Well, you can't just do experiments without knowing some things about your
Lisp.  No Lisp is required to have an interpreter. EVAL (and, by implication,
the interactive read-eval-print loop) might do
 (defun eval (x) (funcall (compile nil `(lambda () ,x))))

ALSO, even in an interpreted Lisp, the interpreter _might_ preprocess the
entire expression before begioning to interpret it.  Personally, I call this
compilation also, since it satisfies "minimal compilation", but this is not
a big deal.

The situation Paul is talking about is that it is permissible to create an
interpreter which delays expansion until execution time in the interpreter.
In that case, EVAL will do something like this:

(defun interpret (exp env)
  (typecase exp
    (cons (destructuring-bind (op . args) exp
            (case op
              ((quote) (first args))
              ...handle other special operators...
              (otherwise
                (cond ((macro-function op env)
                       (interpret (macroexpand-1 exp env) env))
                      (t
                       (error "Invalid form: ~S" exp)))))))
    (symbol ...handle variables and symbol macros...)
    (otherwise exp)))

Because of this, and because

 (macroexpand-1 '(nthb 5 x))

 => (if (= 5 0)
        (car x)
        (nthb (- 5 1) (cdr x)))

INTERPRET will be re-called on this expression, failing on (= 5 0) and
trying (nthb (- 5 1) (cdr x)).

 (macroexpand-1 '(nthb (- 5 1) (cdr x)))

 => (if (= (- 5 1) 0)
        (car (cdr x))
        (nthb (- (- 5 1) 1) (cdr (cdr x))))
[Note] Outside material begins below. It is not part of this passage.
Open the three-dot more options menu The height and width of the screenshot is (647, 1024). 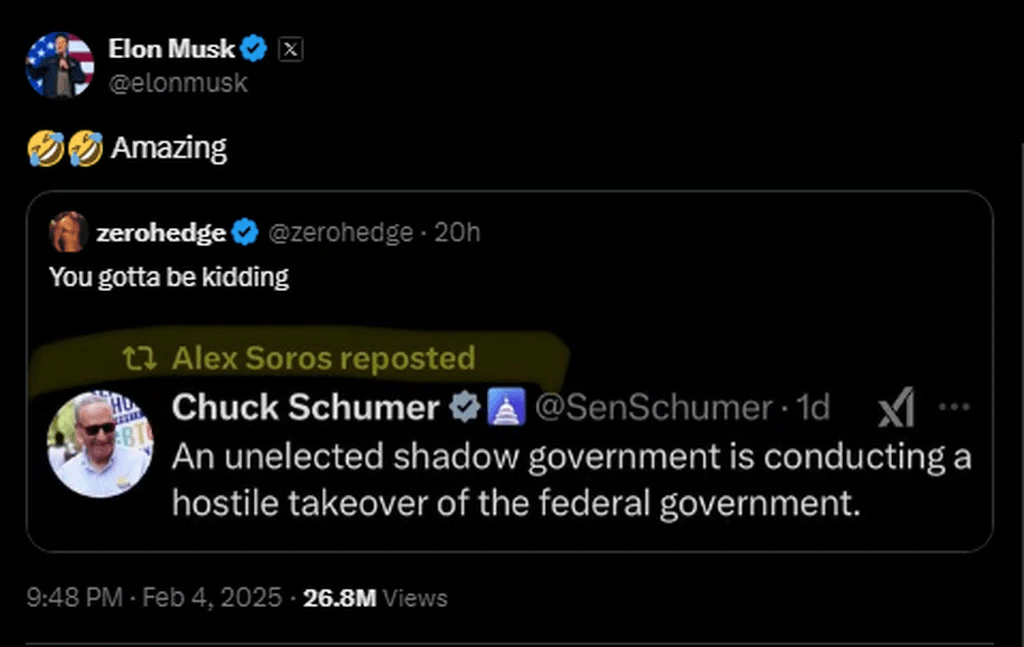[955, 407]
[What an EXTREMELY BADLY WRITTEN example.]  This will again fail because
4 is not 0.  But eventually you'll get to

 (macroexpand-1 '(nthb (- (- (- (- (- 5 1) 1) 1) 1) 1)
                       (cdr (cdr (cdr (cdr (cdr x)))))))

 => (if (= (- (- (- (- (- 5 1) 1) 1) 1) 1) 0)
        (car (cdr (cdr (cdr (cdr (cdr x))))))
        (nthb (- (- (- (- (- (- 5 1) 1) 1) 1) 1) 1) 
              (car (cdr (cdr (cdr (cdr (cdr x))))))))

It would be really awful if the else clause here got expanded since there
is nothing to ever terminate it, but in a true interpreter, the branch would
go to the 'then' not the 'else' and only that part wouuld be evaluated would
be the 'then', and that requires no expansion.  So you'd win.

> That I saw I can't explain nor according
> to Graham's sayings neither according to CLHS (though it is very
> likely I just didn't understand it properly). 
> 
> ACL:
> 
>   o It seems ACL has no troubles with any case. It successfully
>     compiles file, executes compiled code, also interpreted one
>     without any difficulties.
>
> CMUCL
> 
>   o Different figure. Also compiler doesn't go into infinite loop
>     but in both cases (compiled and interpreted) attempt to call nthb
>     leads to infinite loop.
> 
> Though I think nthb doesn't suit well to be a macro the difference
> between compiling macros and interpreting one seems to me important
> enough to spend some time to learn it better.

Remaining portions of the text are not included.